- Born: 1812 Bowdoinham, Maine or Gardiner, Maine, U.S.
- Died: March 3, 1892 (aged 79–80) Mobile, Alabama, U.S.
- Occupation: Slave trader

= Timothy Meaher =

American slaver, businessman, and landowner

Timothy Meaher (1812 – 3 March 1892) was an American slave trader, son of an Irish immigrant father, James Meaher, and an Anglo-Irish American mother, Susannah Millay [Millea]. He was one of eight children and he was raised in rural Whitefield, Maine. In 1835, Timothy and his brother James left Maine for Mobile, Alabama. In that same year, Timothy had worked on a steamboat named the Wanderer. Meaher worked on nine different ships before he owned his own steamboat and a large sawmill in the 1840s. In 1855, Timothy married Mary C. Waters. Mary C. Waters was the niece of Edward Kavanagh, who was active in local politics and briefly the Governor of Maine, 1843–1844. Meaher and three of his brothers had plantations, sawmills, timberlands, and steamboats. Meaher was a wealthy human trafficker, businessman, and landowner. He purchased the slave-ship Clotilda and was responsible for the last known slave voyage to the United States after the banning of the importation of slaves.

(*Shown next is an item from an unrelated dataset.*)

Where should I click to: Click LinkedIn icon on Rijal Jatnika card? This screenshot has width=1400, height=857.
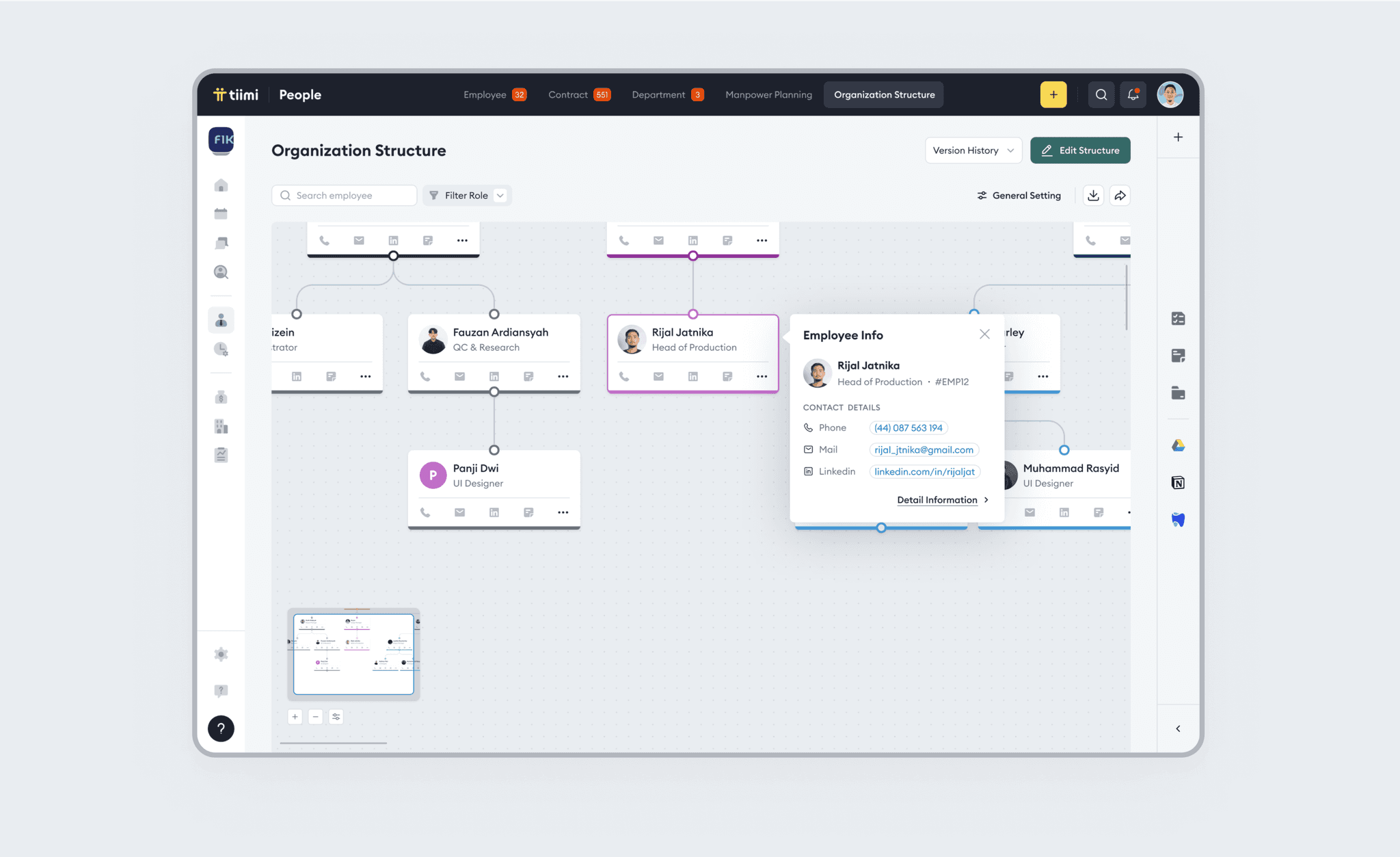(692, 377)
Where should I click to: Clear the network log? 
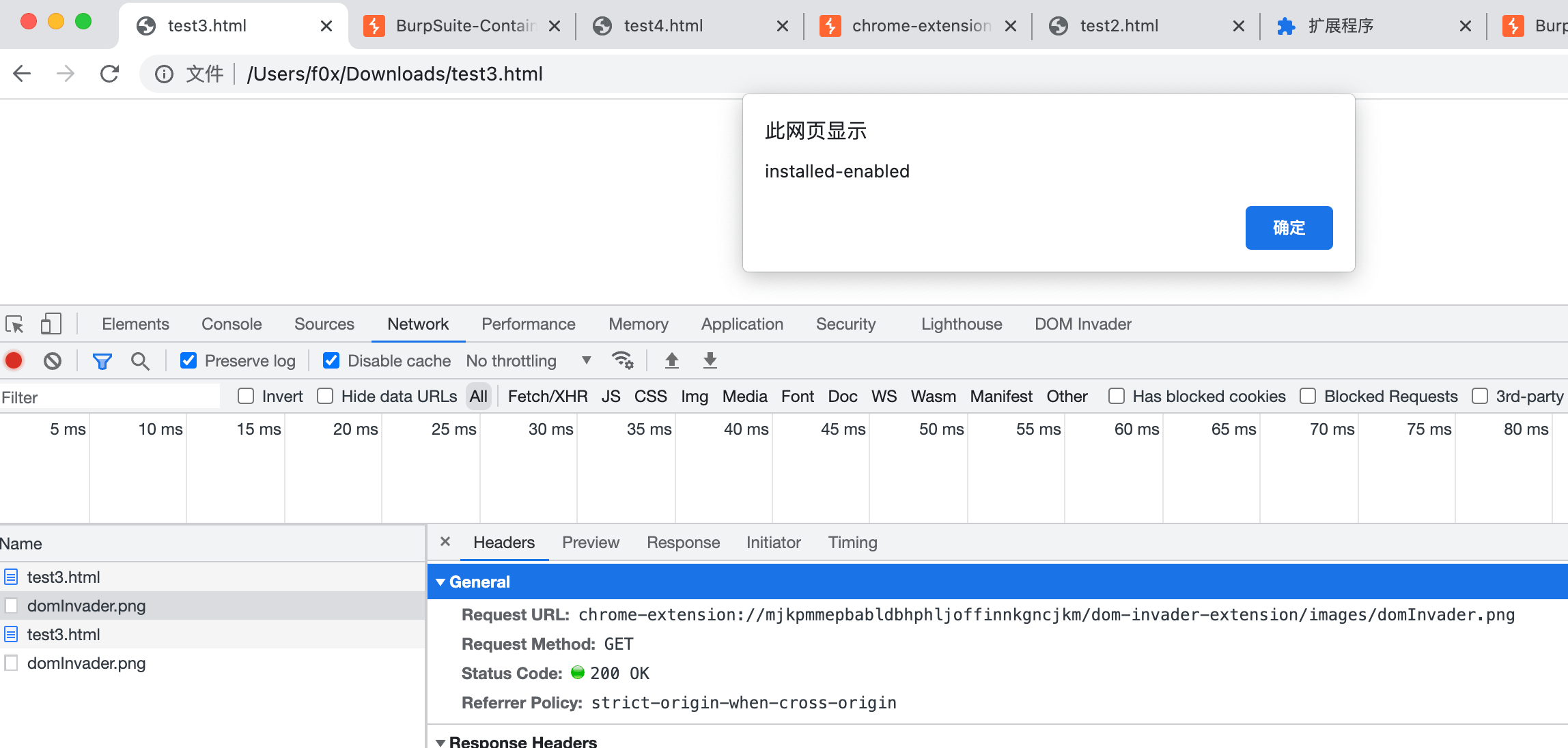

==The Slave Voyage of the Clotilda==
In 1860, Timothy Meaher made a bet that he would be able to commission a slave voyage to Africa and back to Alabama without being caught by local authorities in order to avoid the 1807 Act Prohibiting Importation of Slaves. Meaher hired Captain William Foster to complete the slave voyage for him aboard the Clotilda. On March 3, 1860, the Clotilda left Mobile Bay, Alabama, for the West African port of Ouidah. Captain Foster purchased 110 enslaved Africans to bring back to Alabama, but only 108 survived the voyage. The voyage lasted a total of 126 days. When the Clotilda arrived back in Mobile Bay, Alabama, Foster and Meaher had to work late into the first night to unload the enslaved Africans off of the ship without getting caught by the authorities. The enslaved Africans were put onto small boats and were taken to John Dabney's property, one of Meaher's friends, where they would be concealed for multiple days to avoid suspicion.

Meaher sold some of the slaves but took the rest to work for his brother and himself. Meaher had its captain, William Foster (1825–1901), burn and scuttle Clotilda in Mobile Bay, attempting to destroy evidence of their joint lawbreaking. The wreck was located in 2019.

The enslaved Africans brought to the US aboard the Clotilda were enslaved for five years until the 13th Amendment to the Constitution was passed in 1865. After slavery was abolished, the Africans who were enslaved on Meaher's plantation were freed, but Meaher refused to help them return home or provide reparations. Thirty-two formerly enslaved Africans purchased land from Meaher, where they established a town they named 'Africatown', which still exists to this day in Mobile Alabama. The United States government attempted to charge Meaher with "failing to pay dues on his cargo," but due to factors such as difficulty proving the crime and the Civil War, he was never prosecuted. However in 1890, two years before his death, Meaher bragged in a newspaper interview about his slave trading.

==Death and legacy==
Timothy Meaher died on March 3, 1892, in Mobile, Alabama. He is buried at the Catholic Cemetery in Toulminville, Alabama.

Meaher's grandson, Augustine Meaher Jr., leased a portion of his family's land to a paper mill in 1926. The land that Augustine leased to the paper mill was already home to hundreds of houses that his family had leased for nearly 100 years to Africatown residents, some of whom were descendants of the enslaved Africans aboard the Clotilda. The building of the International Paper Mill displaced Africatown residents and created a negative environmental impact on the community.

The Meaher family is still prominent in Alabama, with Meaher State Park bearing the name, as well as a Meaher Street running through Africatown. The family has refused to make any statement "about their sinister ancestor's crime" or release his personal papers. Some of the family members composed a letter with a public statement in October 2022 expressing disapproval of their ancestor's actions. Meaher's descendants stated that, "Our family has been silent for too long on this matter. However, we are hopeful that we — the current generation of the Meaher family — can start a new chapter." They also acknowledged that Meaher’s actions "had consequences that have impacted generations of people."